Karabikha, oblast de Iaroslav, Russie / 57°30’N 39°45’E / 2017
Ciel gris et bas, premiers frimas. Sortie de Iarosalv, longeant, longtemps, les tuyaux d’une raffinerie de pétrole. Dire que nous sommes si dépendants de ce cauchemardesque univers.
15 kilomètres, Karabikha. Le domaine de Nikolaï Nekrassov, Nikolaï Alekseïevitch Nekrassov (1821-1877).
Grand poète national, fils rebelle, critique, satiriste. Dans les années 1870, « l’idole des jeunes » de son pays. Œuvre majeure, qui a laissé des traces indélébiles dans les têtes des écoliers de toutes les Russies. Anna cite de mémoire :
« Однажды, в студеную зимнюю пору
Я из лесу вышел; был сильный мороз. »
« Un jour que régnait un grand froid d’hiver
Je sortais du bois, le gel était sévère » (…).
(« Le petit moujik »)
Esprit critique, vie de grand bourgeois, vaste domaine. Un jardin à la française, diverses résidences, du poète, de son frère, un corps de réception. Plus loin, derrière un rideau de tilleuls de belle taille, des communs. Puis des espaces de maraîchage, et un bois qui s’étend, au-delà du regard, dans des ondoiements de terrain.

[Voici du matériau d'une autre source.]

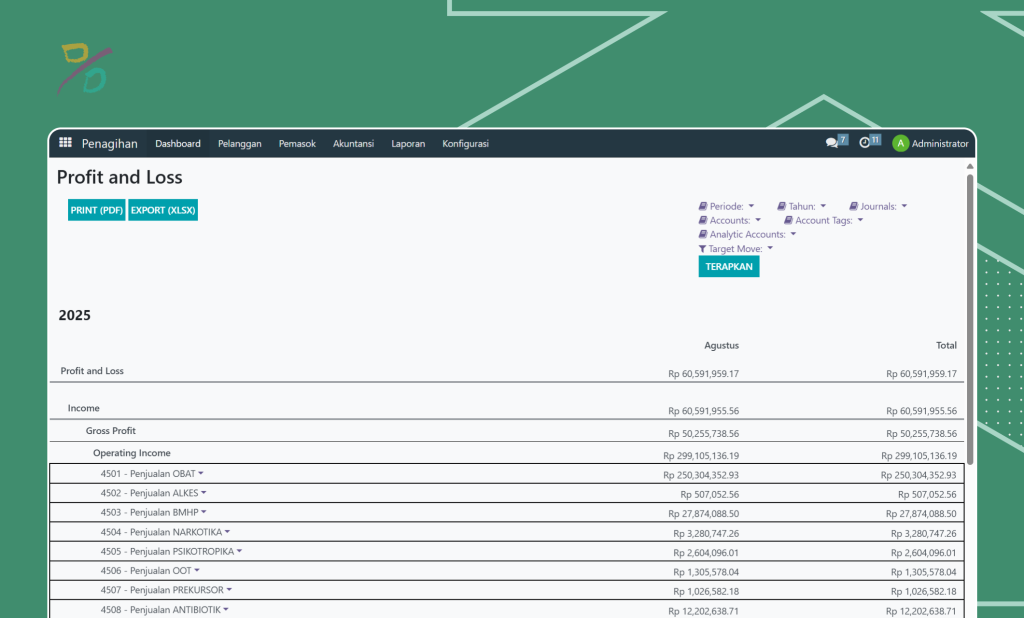Click the funnel icon beside Target Move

La demeure du poète, visite; glissant, dans les chaussons maison, sur des parquets marquetés. Deux étages, les pièces principales donnant sur les façades. Un noyau de pièces secondaires, d’espaces de services, permettant, aussi, d’alimenter les grands poêles situés aux deux angles intérieurs des pièces, parfaitement intégrés du sol au plafond.
L’ensemble meublé au plus proche de l’époque, placé sous contrôle rigoureux d’une escouade de gardiennes, babouchka revêches, attentives à tout geste inconsidéré des visiteurs. Alors que je me penche vers le détail de la charnière délicatement encastrée d’un pupitre de voyage, l’une d’elles s’apprête à bondir. Je retiens aussitôt mon geste, on a frisé l’incident. D’un autre style, l’accorte guide locale, aspirante bimbo, donne d’heureusement brèves explications. En Russie plus qu’ailleurs, le visiteur peut aisément être englouti dans d’interminables digressions historiques.
Rassemblement de jardiniers, de balayeurs, nombreux, le long de l’allée de gravier. Comme dit Anna, c’est tout le village qui semble avoir un emploi d’état dans ce morceau de patrimoine. Heureuse sauvegarde, témoin du temps ancien, ceux des grands propriétaires, du servage. Relire Guerre et Paix, à l’occasion.